MORAN: In his opinion justice Justice Alito insisted this applies only to abortion. But the reasoning that the court used to overturn Roe vs. Wade could be used to go after other rights and justice Clarence Thomas said, it should. He wrote his own opinion in which he called on this court to reconsider the cases that establish a right to purchase contraceptives, a right for gay people to get married. Even a right to private sexual conduct. Whit.
CBS Saturday Morning
8:05 AM ET
DANA JACOBSON: We begin this morning with the decision that sent shockwaves across America. The Supreme Court ending constitutional protection for abortions by overturning Roe vs. Wade. In a landmark decision Friday, the Court’s five most conservative justices struck down the nearly 50-year-old ruling, and a 1992 case that reaffirmed the right to an abortion. The decision in this new case, Dobbs vs. Women’s Health Organization, sends the issue of abortion rights back to the states and is likely to result in abortion bans in about half.
While the Supreme Court’s decision is a victory long sought by abortion opponents, the ruling was met with outrage by abortion rights advocates. Protests spread from the steps of the high court to cities across the country. And demonstrations are planned in more than 100 cities throughout the weekend. At a protest in Phoenix last night, police used teargas to scatter demonstrators. Police say the protesters were banging on the windows of the State Capitol while the senate was in session there. There were no injuries or arrests. We have a team of correspondents covering the seismic decision, and we begin with Christina Ruffini who is outside the Supreme Court. Christina, good morning.

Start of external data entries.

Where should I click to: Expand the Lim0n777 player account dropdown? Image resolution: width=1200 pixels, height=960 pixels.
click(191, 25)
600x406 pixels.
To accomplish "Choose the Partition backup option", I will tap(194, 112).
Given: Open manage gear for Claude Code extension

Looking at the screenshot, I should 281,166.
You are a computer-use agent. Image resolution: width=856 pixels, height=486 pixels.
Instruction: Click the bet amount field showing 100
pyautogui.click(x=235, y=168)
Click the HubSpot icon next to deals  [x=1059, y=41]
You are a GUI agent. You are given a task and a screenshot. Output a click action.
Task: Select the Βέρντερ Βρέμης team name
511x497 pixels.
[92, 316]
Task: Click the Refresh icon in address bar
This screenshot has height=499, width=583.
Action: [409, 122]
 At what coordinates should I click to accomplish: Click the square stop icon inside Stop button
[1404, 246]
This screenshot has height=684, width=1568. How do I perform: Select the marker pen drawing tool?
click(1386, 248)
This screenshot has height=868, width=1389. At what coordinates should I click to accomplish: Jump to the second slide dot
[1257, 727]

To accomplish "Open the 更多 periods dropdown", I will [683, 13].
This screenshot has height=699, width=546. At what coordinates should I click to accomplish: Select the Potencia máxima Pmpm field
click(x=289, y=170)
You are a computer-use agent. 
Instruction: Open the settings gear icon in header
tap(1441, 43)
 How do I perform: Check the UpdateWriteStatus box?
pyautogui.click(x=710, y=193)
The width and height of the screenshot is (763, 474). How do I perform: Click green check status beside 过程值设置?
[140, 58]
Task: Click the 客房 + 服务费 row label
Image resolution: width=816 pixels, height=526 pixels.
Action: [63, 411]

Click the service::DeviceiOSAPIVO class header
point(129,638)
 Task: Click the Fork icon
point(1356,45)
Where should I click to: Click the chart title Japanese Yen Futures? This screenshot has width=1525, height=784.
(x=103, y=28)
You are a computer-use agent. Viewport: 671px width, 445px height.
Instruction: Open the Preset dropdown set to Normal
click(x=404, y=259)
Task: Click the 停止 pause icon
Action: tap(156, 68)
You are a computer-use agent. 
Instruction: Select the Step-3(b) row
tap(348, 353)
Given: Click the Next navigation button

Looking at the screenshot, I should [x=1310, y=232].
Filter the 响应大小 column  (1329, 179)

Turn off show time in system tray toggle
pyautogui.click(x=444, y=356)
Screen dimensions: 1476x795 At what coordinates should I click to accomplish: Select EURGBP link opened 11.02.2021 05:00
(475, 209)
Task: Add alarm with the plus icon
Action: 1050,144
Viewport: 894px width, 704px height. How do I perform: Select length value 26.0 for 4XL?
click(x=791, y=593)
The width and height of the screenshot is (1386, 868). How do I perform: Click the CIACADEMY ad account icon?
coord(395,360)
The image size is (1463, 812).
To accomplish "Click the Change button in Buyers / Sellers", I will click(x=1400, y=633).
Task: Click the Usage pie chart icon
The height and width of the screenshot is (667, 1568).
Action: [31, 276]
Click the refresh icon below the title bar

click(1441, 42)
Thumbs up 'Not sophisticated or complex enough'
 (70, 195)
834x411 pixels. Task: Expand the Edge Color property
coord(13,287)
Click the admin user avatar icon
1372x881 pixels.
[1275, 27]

OMAR VILLAFRANCA: There were protests here in Dallas and in states across the south where those trigger laws went into effect. To give an idea of the impact, if a woman here in Dallas wanted to get an abortion, to get to the nearest clinic she would have to travel more than 350 miles, two states away, to Wichita, Kansas. With the country’s abortion laws now up to the states, Arkansas went into action yesterday.
GOVERNOR ASA HUTCHINSON: For me this is a turning point for our nation. Since Roe vs. Wade was decided, the states that desired to protect unborn life had been prohibited from doing so.
VILLAFRANCA: In Oklahoma, any medical staff performing abortions could face prison time. Oklahoma is one of eight states where the court’s ruling triggers abortion bans with no exceptions for rape or incest.
MAN: God did this.
VILLAFRANCA: In Louisiana, the last abortion clinic closed down yesterday.
WOMAN: What you have prayed for is to make death for women easier because you don’t allow them access to good medical care.
VILLAFRANCA: Throughout the country abortion activists say that poor women, many of color, will be hit hardest.
ASHLEY SHELTON (Executive Director of Power Coalition for Equity and Justice): You’re basically sentencing black women to death because already — already we’re dying in child birth.
VILLAFRANCA: Missouri congresswoman Cori Bush.
REP. CORI BUSH: I was able to pick up the yellow pages and find the provider when I was 18 after a rape that happened when I was 17 and get the services that I needed.
VILLAFRANCA: Activists and some governors are doubling down in an already divided country.
GOV. JAY INSLEE (D-Washington): We are going to fight like hell to keep Washington a pro-choice state.
VILLAFRANCA: Washington state has 40 abortion clinics. Neighboring Idaho has three, which could close after the state’s governor saluted the Supreme Court’s decision. Washington expects a nearly 400 percent increase in abortion patients. Nearly 60 percent already come from Idaho.
GOVERNOR GAVIN NEWSOM: With the action that I’m talking here –
VILLAFRANCA: California’s governor quickly signed legislation yesterday to protect out-of-state women who come for abortion. It’s worth noting the landmark Roe vs. Wade case started here in Dallas. Henry Wade was the former Dallas county district attorney. Now the current Dallas D.A. and several others across the state of Texas say they understand the law, but they will not make prosecuting abortions a top priority. Dana?